Like other members of the bunyavirus family, hantaviruses are enveloped viruses with a genome that consists of three single-stranded, negative sense RNA segments designated S (small), M (medium), and L (large). The S RNA encodes the nucleocapsid (N) protein. The M RNA encodes a polyprotein that is cotranslationally cleaved to yield the envelope glycoproteins G1 and G2. The L RNA encodes the L protein, which functions as the viral transcriptase/replicase. Within virions, the genomic RNAs of hantaviruses are thought to complex with the N protein to form helical nucleocapsids, the RNA component of which circularizes due to sequence complementarity between the 5' and 3' terminal sequences of genomic segments.

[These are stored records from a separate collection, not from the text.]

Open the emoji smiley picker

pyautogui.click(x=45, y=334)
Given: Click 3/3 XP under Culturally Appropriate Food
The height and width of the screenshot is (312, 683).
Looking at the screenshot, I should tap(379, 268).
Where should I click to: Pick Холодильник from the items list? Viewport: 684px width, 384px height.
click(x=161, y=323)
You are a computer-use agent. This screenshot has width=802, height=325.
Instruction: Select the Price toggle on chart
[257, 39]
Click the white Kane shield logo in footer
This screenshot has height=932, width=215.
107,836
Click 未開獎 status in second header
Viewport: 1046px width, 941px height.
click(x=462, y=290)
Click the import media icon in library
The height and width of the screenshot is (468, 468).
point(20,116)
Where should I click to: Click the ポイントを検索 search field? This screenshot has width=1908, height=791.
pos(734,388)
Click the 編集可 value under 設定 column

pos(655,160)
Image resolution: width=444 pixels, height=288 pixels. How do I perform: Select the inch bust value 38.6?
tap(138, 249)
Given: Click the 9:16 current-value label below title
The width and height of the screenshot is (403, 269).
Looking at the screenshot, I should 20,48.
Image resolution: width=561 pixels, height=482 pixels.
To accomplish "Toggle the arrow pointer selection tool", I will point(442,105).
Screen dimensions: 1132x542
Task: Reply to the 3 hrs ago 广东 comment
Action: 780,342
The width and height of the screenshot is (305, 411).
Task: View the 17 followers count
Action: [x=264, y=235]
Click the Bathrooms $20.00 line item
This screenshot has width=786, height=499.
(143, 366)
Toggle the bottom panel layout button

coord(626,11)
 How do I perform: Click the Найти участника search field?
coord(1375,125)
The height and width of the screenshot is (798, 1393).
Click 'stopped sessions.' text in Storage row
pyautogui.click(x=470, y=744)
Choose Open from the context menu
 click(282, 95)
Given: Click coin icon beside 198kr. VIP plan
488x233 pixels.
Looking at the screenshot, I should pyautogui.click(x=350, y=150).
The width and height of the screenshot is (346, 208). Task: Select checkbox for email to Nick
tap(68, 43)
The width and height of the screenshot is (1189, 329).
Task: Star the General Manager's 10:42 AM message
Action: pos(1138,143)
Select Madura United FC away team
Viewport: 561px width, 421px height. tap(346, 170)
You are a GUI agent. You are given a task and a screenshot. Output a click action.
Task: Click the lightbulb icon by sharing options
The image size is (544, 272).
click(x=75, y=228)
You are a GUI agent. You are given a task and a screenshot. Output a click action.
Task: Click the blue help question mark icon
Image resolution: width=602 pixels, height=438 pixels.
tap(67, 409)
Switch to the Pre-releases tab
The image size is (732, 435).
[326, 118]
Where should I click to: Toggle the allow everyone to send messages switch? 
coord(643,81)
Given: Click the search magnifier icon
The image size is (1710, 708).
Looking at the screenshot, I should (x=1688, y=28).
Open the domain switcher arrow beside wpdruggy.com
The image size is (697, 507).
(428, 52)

Entry into host cells is thought to occur by attachment of virions to cellular receptors and subsequent endocytosis. Nucleocapsids are introduced into the cytoplasm by pH-dependent fusion of the virion with the endosomal membrane. Subsequent to release of the nucleocapsids into cytoplasm, the complexes are targeted to the ER-Golgi Intermediate compartments (ERGIC) through microtubular associated movement resulting in the formation of viral factories at ERGIC. These factories then facilitate transcription and subsequent translation of the viral proteins. Transcription of viral genes must be initiated by association of the L protein with the three nucleocapsid species. In addition to transcriptase and replicase functions, the viral L protein is also thought to have an endonuclease activity that cleaves cellular messenger RNAs (mRNAs) for the production of capped primers used to initiate transcription of viral mRNAs. As a result of this "cap snatching," the mRNAs of hantaviruses are capped and contain nontemplated 5' terminal extensions. The G1 (aka Gn) and G2 (Gc) glycoproteins form hetero-oligomers and are then transported from the endoplasmic reticulum to the Golgi complex, where glycosylation is completed. The L protein produces nascent genomes by replication via a positive-sense RNA intermediate. Hantavirus virions are believed to assemble by association of nucleocapsids with glycoproteins embedded in the membranes of the Golgi, followed by budding into the Golgi cisternae. Nascent virions are then transported in secretory vesicles to the plasma membrane and released by exocytosis.

Pathogenesis

The pathogenesis of Hantavirus infections is unclear as there is a lack of animal models (rats and mice do not seem to acquire severe disease). While the primary replication site is not clear, in both HFRS and HPS, the main effect is in the blood vessels. There is increased vascular permeability and decreased blood pressure due to endothelial dysfunction. In HFRS, the most dramatic damage is seen in the kidneys, whereas in HPS, the lungs, spleen, and gall bladder are most affected.

Epidemiology

Prevalence

The cotton rat Sigmodon hispidus is a hantavirus carrier that becomes a threat when it enters human habitation in rural and suburban areas.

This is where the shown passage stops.